繊維強化樹脂基材から20mm四方の小片を切り出し、エポキシ樹脂に包埋した上で、繊維強化樹脂基材の強化繊維の繊維方向の垂直断面が観察面となるように研磨して試料を作製した。試料をレーザー顕微鏡(キーエンス(株)製、VK-9510)で400倍に拡大し、断面の観察を行った。観察画像を汎用画像解析ソフトウェア上に展開し、ソフトウェアに組み込まれたプログラムを利用して観察画像中に見える強化繊維の断面を抽出し、総面積を算出した。同様に熱可塑性樹脂(A)層の外周(観察断面の両端部、熱可塑性樹脂(A)層の表面、熱可塑性樹脂(B)層との界面で囲まれる範囲)から熱可塑性樹脂(A)層の面積を計測した。これらの計測した面積より、熱可塑性樹脂(A)層の面積あたりの強化繊維の総面積の割合を算出した。5か所の観察面で同様の計測を行い、平均値を本発明の熱可塑性樹脂(A)層における強化繊維の体積含有率とした。また熱可塑性樹脂(B)層についても同様の方法で計測を行った。

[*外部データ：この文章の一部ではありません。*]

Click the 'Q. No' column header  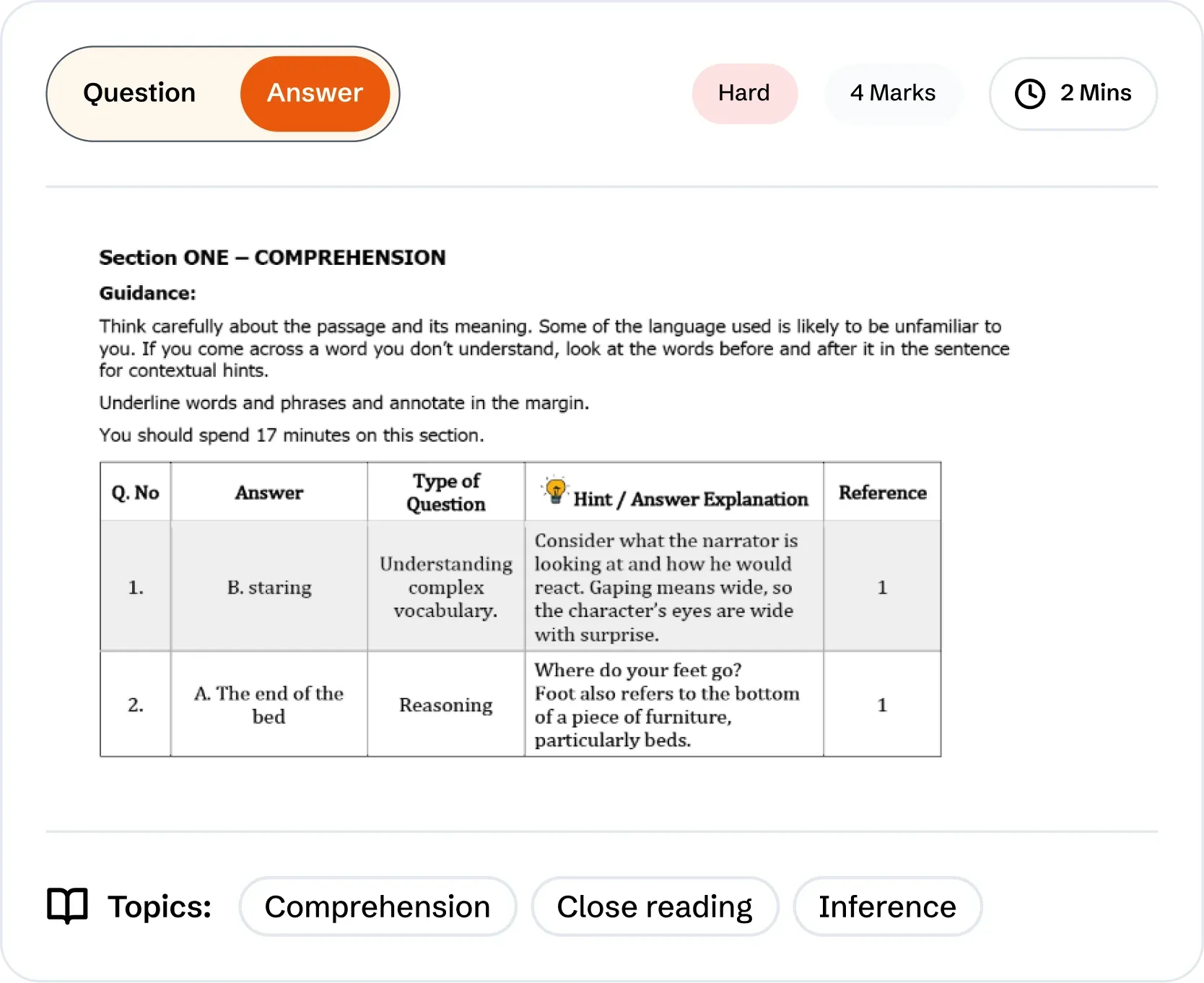[x=136, y=492]
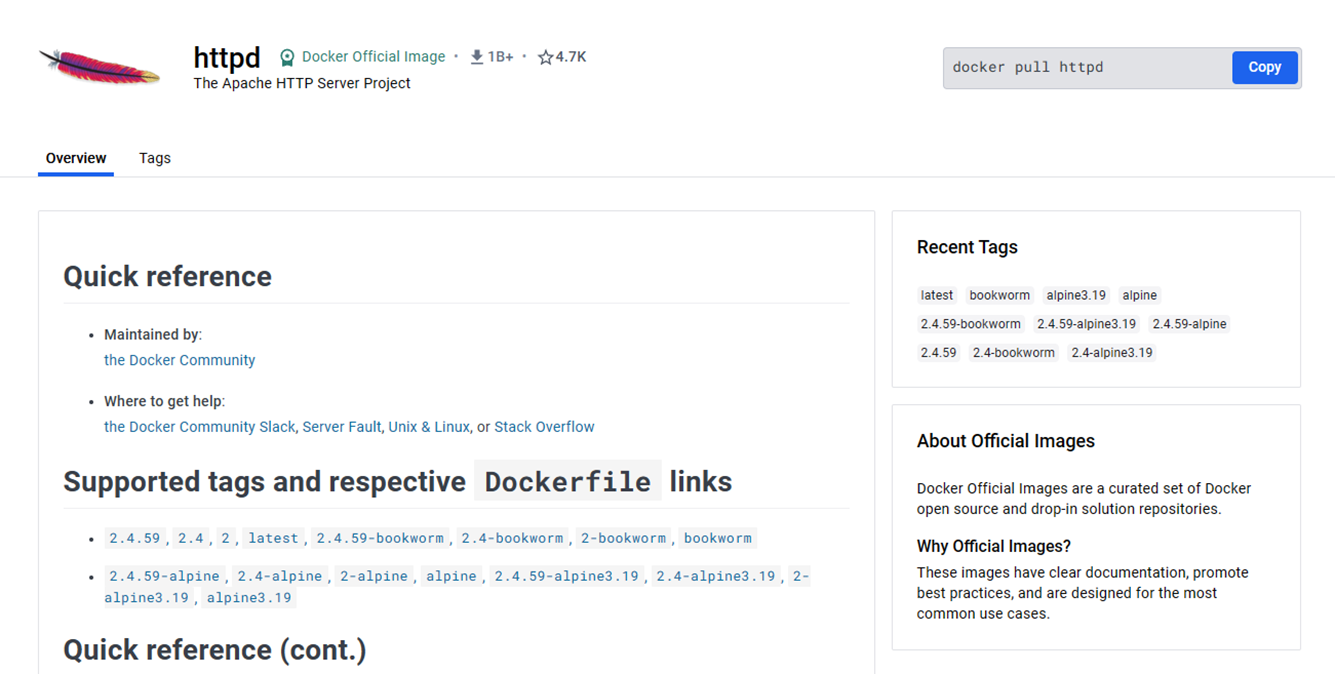Click the Apache feather logo
The height and width of the screenshot is (674, 1335).
coord(98,65)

前述した(3)で用いた断面曲線のプロット位置の平均値を熱可塑性樹脂(A)層と熱可塑性樹脂(B)層の厚みの境界として、繊維強化樹脂基材の一方の表面(熱可塑性樹脂(A)が露出している面)から、厚みの境界までの距離を測定し、熱可塑性樹脂(A)層の厚みとした。また繊維強化樹脂基材の厚みをマイクロメーターを用いて測定し、これらの測定値から厚みの比率を算出した。
得られた繊維強化樹脂基材を接合部材として、図5(a)に示すように金型12内に配置した。熱可塑性樹脂(A)層側には熱可塑性樹脂(A)と炭素繊維(20質量%)を押出機で溶融混錬して作製した炭素繊維強化熱可塑性樹脂(A)ペレット17を射出成形し、熱可塑性樹脂(B)層側には熱可塑性樹脂(B)と炭素繊維(20質量%)を押出機で溶融混錬して作製した炭素繊維強化熱可塑性樹脂(B)ペレット19を射出成形し、一体化成形品の接合強度測定用の試験片21を作製した。
50MPa以上、または射出成形部材の母材破壊:A
40MPa以上50MPa未満、または射出成形部材の母材破壊:B
30MPa以上40MPa未満、または射出成形部材の母材破壊:C
30MPa未満:D(不合格)。
DataPhysics社製DCAT11を用いて、まず、強化繊維束から1本の単繊維を取り出し、長さ12±2mmに8本にカットした後、専用ホルダーFH12(表面が粘着物質でコーティングされた平板)に単繊維間を2~3mmとして平行に貼り付ける。その後、単繊維の先端を切り揃えてホルダーのDCAT11にセットする。測定は、各溶媒の入ったセルを8本の単繊維の下端に0.2mm/sの速度で近づけ、単繊維の先端から5mmまで浸漬させる。その後、0.2mm/sの速度で単繊維を引き上げる。この操作を4回以上繰り返す。液中に浸漬している時の単繊維の受ける力Fを電子天秤で測定する。この値を用いて次式で接触角θを算出する。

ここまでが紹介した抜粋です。